Thankfully my children have not experienced severe trauma. However, when I returned from the conference and tried a similar technique on my kids for small injuries I found that it had a pretty magical effect. Especially when I paired it with the idea I learned from Dr. Serena Wieder, who talked about understanding and helping children through emotional dysregulation. For instance, when my baby was in the bath and hit her head on the spout she immediately started crying and splashing the water, holding her hands out to come out. She was dysregulated and her body reacted by putting her in a heightened state of “I want out!”
I don’t always catch the moment before something like this happens, and often my attention is only called when the crying starts. But this time I had caught the lead-up. I pointed to the spout and said to my one year old “you hit your head on the spout and got an ‘owey’ (I demonstrated by hitting my head. “and it hurts and you want to come out.” She absorbed the narrative and even recreated it in her own words with pantomime, hitting her head and pointing to the spout. She sighed, and kept playing happily in the bath.

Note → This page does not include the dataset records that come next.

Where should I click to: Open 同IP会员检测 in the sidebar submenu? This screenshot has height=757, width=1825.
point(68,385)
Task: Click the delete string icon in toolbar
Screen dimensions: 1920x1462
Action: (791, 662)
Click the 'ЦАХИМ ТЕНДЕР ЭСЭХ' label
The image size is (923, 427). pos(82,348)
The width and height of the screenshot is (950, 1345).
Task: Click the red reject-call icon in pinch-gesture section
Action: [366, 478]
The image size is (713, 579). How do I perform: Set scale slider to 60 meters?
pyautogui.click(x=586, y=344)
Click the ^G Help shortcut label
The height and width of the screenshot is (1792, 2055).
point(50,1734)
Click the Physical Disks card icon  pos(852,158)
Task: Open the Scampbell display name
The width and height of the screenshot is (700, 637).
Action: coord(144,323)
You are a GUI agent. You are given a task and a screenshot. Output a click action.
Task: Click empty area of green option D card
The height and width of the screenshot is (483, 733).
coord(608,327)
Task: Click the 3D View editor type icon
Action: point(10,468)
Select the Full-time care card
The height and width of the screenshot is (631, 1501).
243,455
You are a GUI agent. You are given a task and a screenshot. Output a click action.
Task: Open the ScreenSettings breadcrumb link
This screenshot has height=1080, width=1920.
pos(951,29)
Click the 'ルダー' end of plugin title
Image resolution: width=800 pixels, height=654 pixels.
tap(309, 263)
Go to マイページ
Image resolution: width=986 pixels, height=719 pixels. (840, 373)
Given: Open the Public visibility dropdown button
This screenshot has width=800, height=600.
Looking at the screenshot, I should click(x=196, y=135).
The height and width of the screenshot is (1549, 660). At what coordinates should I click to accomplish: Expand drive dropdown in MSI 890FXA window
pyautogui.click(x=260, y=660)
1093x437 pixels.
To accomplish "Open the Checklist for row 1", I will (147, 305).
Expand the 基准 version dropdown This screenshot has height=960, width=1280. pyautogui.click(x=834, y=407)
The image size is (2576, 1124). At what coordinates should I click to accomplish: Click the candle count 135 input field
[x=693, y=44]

I started helping my kids “connect the dots” in other situations when they got emotionally dysregulated. I recounted what had happened prior, marking events or triggers that I thought had led up to it. Sometimes it was in the span of 3 minutes, sometimes a few hours. This is basically what psychotherapy aims to do as well, often with a much larger span of time (childhood, adolescence, etc.)
Back to my son and the strangling. The most appalling part of the story is him as the perpetrator, not the victim. However it was his feeling of powerlessness and frustration that led him to act on his anger. They were not traumatic events per se but events that slowly led him to emotional dysregulation.
I am not saying that my son’s actions were forgivable because I can understand where his anger came from. But my hope is that if I can help him connect the dots when he gets upset and escalates enough times, he will eventually be able to do it on his own in real time and will be able to control his aggressive impulses.
I ended the conversation with giving him an alternate route: “next time you can say ‘mama! I am feeling angry that you are leaving and are not playing with me. I feel like I want to do something mean to someone. Please help me!”
If nothing else, our conversation was therapeutic for us both. Mama needed to connect the dots too, so that I wouldn’t dump all of my parenting mistakes into one moment and in my mind have them lead to a future psychopath who wreaks havoc.
On a side note, this year I will be presenting my own methods at the Zero to Three conference.I can only hope that at least one practitioner/parent will walk away with a new tool, or a deeper understanding of how to help make our lives with our kids more loving and peaceful.